* TASK BRIEF *
Without the pictures, write out every entry that follows exactly.

(Entries taken from a collection)

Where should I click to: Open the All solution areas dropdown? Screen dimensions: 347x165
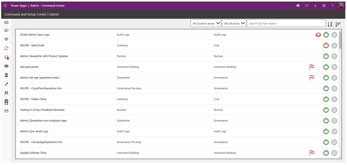coord(206,24)
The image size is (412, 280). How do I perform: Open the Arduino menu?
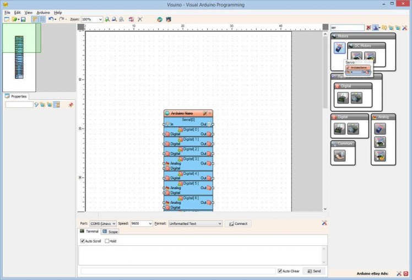pos(43,12)
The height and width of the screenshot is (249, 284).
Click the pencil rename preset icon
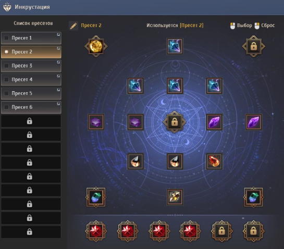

* SOLUTION BELOW *
Where should I click to: Open the All solution areas dropdown? Screen dimensions: 347x165
coord(206,24)
The image size is (412, 280). How do I perform: Open the Arduino menu?
pos(43,12)
The height and width of the screenshot is (249, 284).
Click the pencil rename preset icon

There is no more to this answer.